Johnny was a mason and a Lithuanian nationalist and the first man I worked for after I left baseball (the phrase I always use). I was a $45,000 bonus baby, a pitcher with the Milwaukee Braves in 1959, and after three years of uncomprehending failure, I was given my unconditional release. I was 21 years old.

As a mason he dealt in bricks and stone and concrete. He did not like athletes, he said. Not even ex-athletes. They were too soft. And compared to him, I guess I was. At 48, he had the smooth, muscular body of a man who has worked hard all his life. He was small, with not an ounce of fat on him, although his leathery skin was a bit slack, like a shrinking man's. He had a high-cheekboned Slavic face with narrow blue eyes and short reddish brown hair. His grandfather had been a mason in Lithuania; his father had been a mason in Lithuania, and, after fleeing the Russians, became a mason in America. Now Johnny, too, was a mason, known for the fastidiousness of his work.
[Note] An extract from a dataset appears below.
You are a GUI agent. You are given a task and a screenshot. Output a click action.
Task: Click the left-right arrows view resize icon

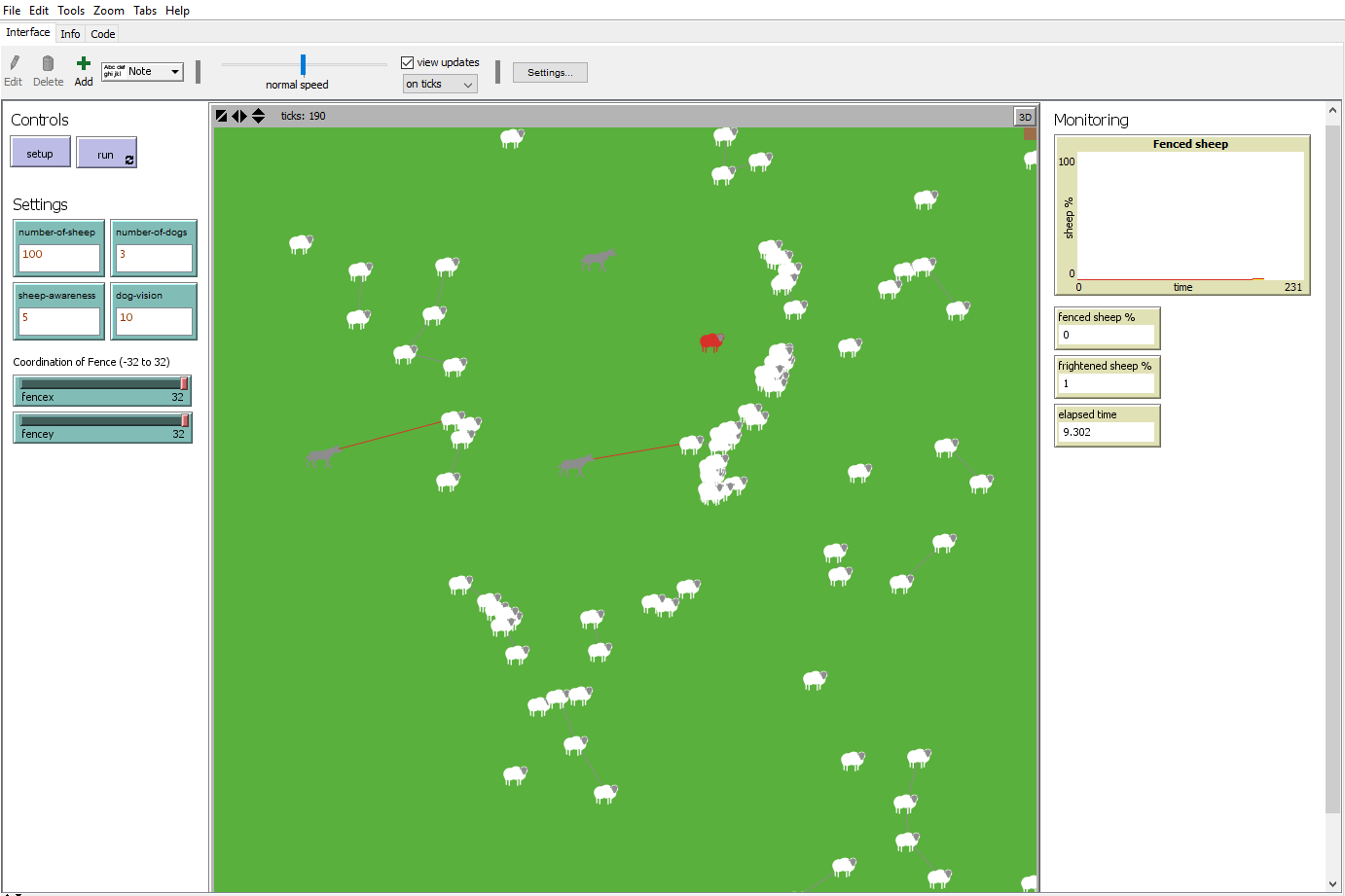[239, 116]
Occasionally he poured foundations for office buildings or built walls of concrete blocks, but mostly he built fireplaces and chimneys for expensive homes in Fairfield County, Conn. To build a fireplace and chimney of used brick, alternating the different shades to be esthetically pleasing, was an art, he said. And Johnny considered himself an artist. Technically, I guess, he was a craftsman, but in his mind, he equated neatness, a sense of design and the ability to work quickly—and without a plumb—with art, not craft. By extension, he considered his laborer an artist, too. He was always telling me about some Italian or Slovak immigrant who had kept him supplied with bricks and mortar as he worked up the side of a house building his chimney.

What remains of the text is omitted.